Assuming you already have docker installed, you can get a pycsw instance up and running run with the default built-in configuration:

docker run -p 8000:8000 geopython/pycsw

# or

docker run -p 8000:8000 ghcr.io/geopython/pycsw

…then browse to http://localhost:8000

Docker will retrieve the pycsw image (if needed) and then start a new container listening on port 8000.

The default configuration will run pycsw with an sqlite repository backend loaded with some test data from the CITE test suite. You can use this to take pycsw for a test drive.

Inspect logs

The default configuration for the docker image outputs logs to stdout. This is common practice with docker containers and enables the inspection of logs with the docker logs command:

# run a pycsw container in the background
docker run \
    --name pycsw-test \
    --publish 8000:8000 \
    --detach \
    geopython/pycsw

# inspect logs
docker logs pycsw-test

Note

In order to have pycsw logs being sent to standard output you must set server.logfile= in the pycsw configuration file.

Using pycsw-admin.py

pycsw-admin.py can be executed on a running container by using docker exec:

docker exec -ti <running-container-id> pycsw-admin.py --help

Running custom pycsw containers

pycsw configuration

It is possible to supply a custom configuration file for pycsw as a bind mount or as a docker secret (in the case of docker swarm). The configuration file is searched at the value of the PYCSW_CONFIG environmental variable, which defaults to /etc/pycsw/pycsw.yml.
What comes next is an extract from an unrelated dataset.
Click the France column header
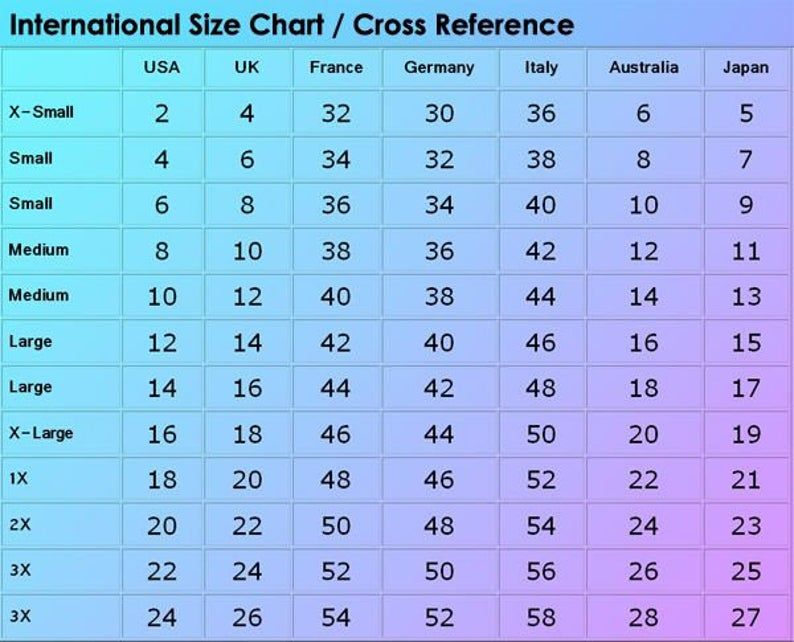794x642 pixels. (x=336, y=68)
Supplying the configuration file via bind mount:

docker run \
    --name pycsw \
    --detach \
    --volume <path-to-local-pycsw.yml>:/etc/pycsw/pycsw.yml \
    --publish 8000:8000 \
    geopython/pycsw

Supplying the configuration file via docker secrets:

# first create a docker secret with the pycsw config file
docker secret create pycsw-config <path-to-local-pycsw.yml>
docker service create \
    --name pycsw \
    --secret src=pycsw-config,target=/etc/pycsw/pycsw.yml \
    --publish 8000:8000
    geopython/pycsw

sqlite repositories

The default database repository is the CITE database that is used for running pycsw’s test suites. Docker volumes may be used to specify a custom sqlite database path. It should be mounted under /var/lib/pycsw:

# first create a docker volume for persisting the database when
# destroying containers
docker volume create pycsw-db-data
docker run \
    --volume db-data:/var/lib/pycsw \
    --detach \
    --publish 8000:8000
    geopython/pycsw

PostgreSQL repositories

Specifying a PostgreSQL repository is just a matter of configuring a custom pycsw.yml file with the correct specification.
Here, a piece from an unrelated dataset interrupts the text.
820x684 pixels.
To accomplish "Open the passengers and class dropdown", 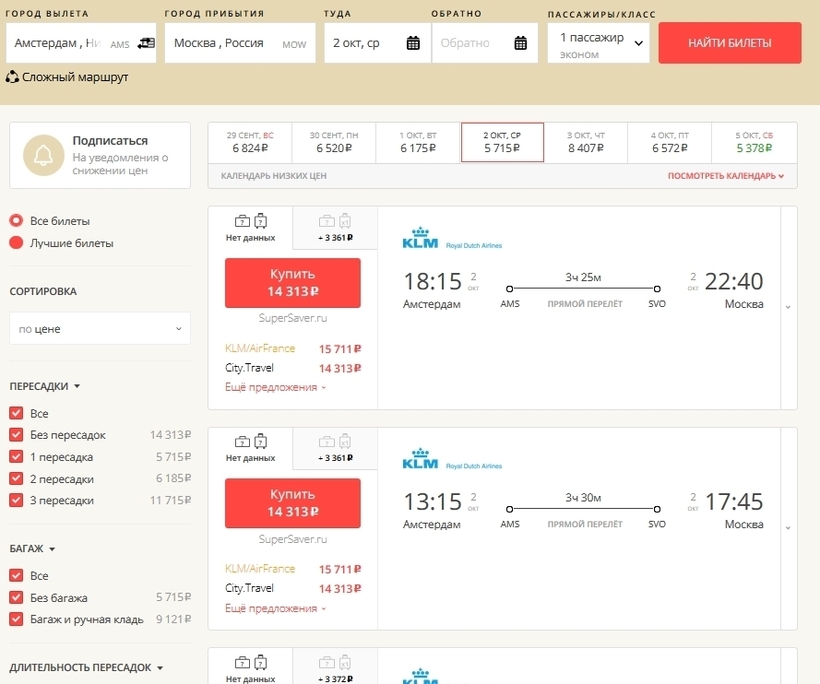I will point(598,44).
Check pycsw’s github repository for an example of a docker-compose/stack file that spins up a postgis database together with a pycsw instance.
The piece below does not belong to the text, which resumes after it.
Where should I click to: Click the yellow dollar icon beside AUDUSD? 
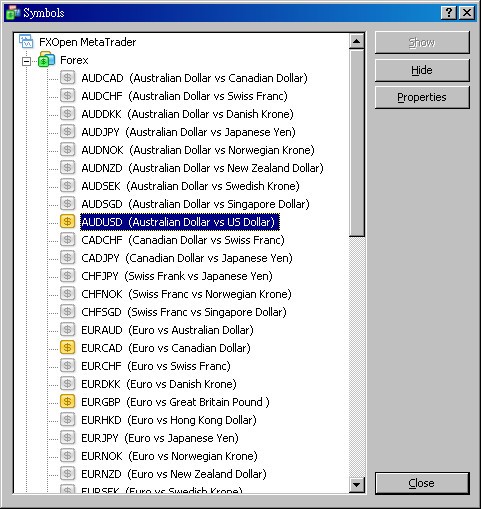67,222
Setting up a development environment with docker

Working on pycsw’s code using docker enables an isolated environment that helps ensuring reproducibility while at the same time keeping your base system free from pycsw related dependencies. This can be achieved by:

  • Cloning pycsw’s repository locally;

  • Starting up a docker container with appropriately set up bind mounts. In addition, the pycsw docker image supports a reload flag that turns on automatic reloading of the gunicorn web server whenever the code changes;

  • Installing the development dependencies by using docker exec with the root user;

The following instructions set up a fully working development environment:

# clone pycsw's repo
git clone https://github.com/geopython/pycsw.git

# start a container for development
cd pycsw
docker run \
    --name pycsw-dev \
    --detach \
    --volume ${PWD}/pycsw:/usr/lib/python3.7/site-packages/pycsw \
    --volume ${PWD}/docs:/home/pycsw/docs \
    --volume ${PWD}/VERSION.txt:/home/pycsw/VERSION.txt \
    --volume ${PWD}/LICENSE.txt:/home/pycsw/LICENSE.txt \
    --volume ${PWD}/COMMITTERS.txt:/home/pycsw/COMMITTERS.txt \
    --volume ${PWD}/CONTRIBUTING.rst:/home/pycsw/CONTRIBUTING.rst \
    --volume ${PWD}/pycsw/plugins:/home/pycsw/pycsw/plugins \
    --publish 8000:8000 \
    geopython/pycsw --reload

# install additional dependencies used in tests and docs
docker exec \
    -ti \
    --user root \
    pycsw-dev pip3 install -r pycsw/requirements-dev.txt

# run tests (for example unit tests)
docker exec -ti pycsw-dev pytest -m unit pycsw

# build docs
docker exec -ti pycsw-dev sh -c "cd pycsw/docs && make html"

Note

Please note that the pycsw image only uses python 3.8 and that it also does not install pycsw in editable mode. As such it is not possible to use tox.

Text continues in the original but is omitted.